What I came up with was applying K-means for just one day. (So, X-axis would be 00:00 - 23:00 and Y-axis would be the traffic volume.)
But Is it advised to make 30 graphs for one month of data? Considering the whole data I would end up with a lot of graphs. 
If not, is there another way to do it?
 A: I know of three possible problem settings:
 1. Detecting contextual anomalies in the time series - the anomalies are individual instances of the time series which are anomalous in a specific context, but not otherwise.
For example: low temperature in the winter is cool but in the summer is anomalous.
 2. Detecting anomalous sub sequence within a given time series(discord) - anomalous sub sequence with respect to a given long sequence.
 3. Detecting anomalous time series with respect to a time series data base - when we have a lot of normal time series and we wish to compare one time series to them in order to decide if its normal.  
If you wish to use K-Means, I can think of these possible detection anomaly methods for each setting:
1.
   * Define each series as 24 points time series.
   * Construct a 24*3 representing vector per each series.
   * Cluster all series.
   * Per each cluster, cluster the instance(vectors of length 3).
   * Look for outlying clusters, instances who are far from their respective cluster centroid.
2.
 * Decide on discord length(number of consecutive instances), say n.
 * Construct n*3 representing vector per each subsequence(window).
 * Cluster these n*3 vector per each series separably.
 * Compare different cluster/instances distance to cluster, between series and decide on a anomaly heuristic(if distance > X, if cluster inner variance is Y, etc..).
3.
* Define each series as 24 points time series.

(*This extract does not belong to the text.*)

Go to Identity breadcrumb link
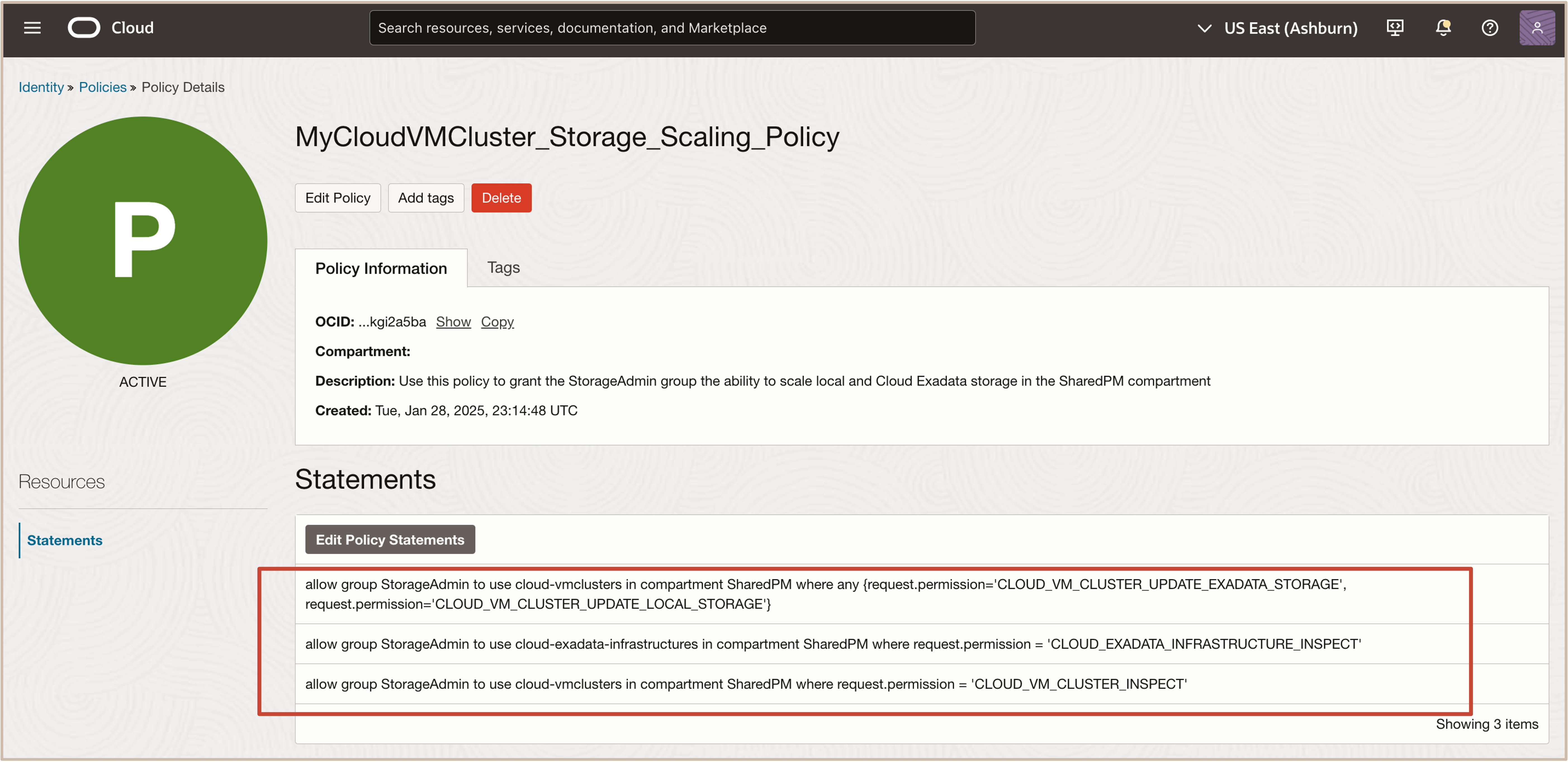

* Construct a 24*3 representing vector per each series.
* Cluster all series.
* Identify series which are anomalous, based on their distance to cluster, etc..  
Depends on the metric you use for distance computing you might need to add normalization/scaling steps.  
By the way, there are other ways detecting anomalies in a time series.
Using prediction models, Hidden Markov models and FSA.
In continuation to comment - elaborating on method 1: 
Say we have fast-driving days and slow-driving days(low traffic/heavy traffic days) then an hour of driving at 10MPH has different meaning.
In fast days it might be an anomaly and in slow days it wont.  
First we split our driving days into relevant clusters.
Then at each cluster(sets the driving context) we look if a specific instance is an anomaly.
Goal - identifying rows where driving instance diverged from normal.
Driving instance is described by volume of traffic, line number and speed(possible hour of the day).
Meaning, all driving instances "live" in 3(4) dimensional space.
X - 0:1, Y - [1:max(line_number], Z - [0: max(speed)].
Under the assumption that each driving instance is depended on previous driving instance(time series structure) we cant "just" cluster all the instances.
If we assume that one day(24 hours) driving instances are independent from next day driving instance(change of driver/car/long break/etc..) we can cluster each such bulk of 24 hours instances(described as the 24*3 vector).
Using this clustering we can identify similar driving days.
Under the assumption that in similar driving days, differences between driving instances describe real attributes of the in-day driving events, we can re cluster and look for instances with diverged attributes.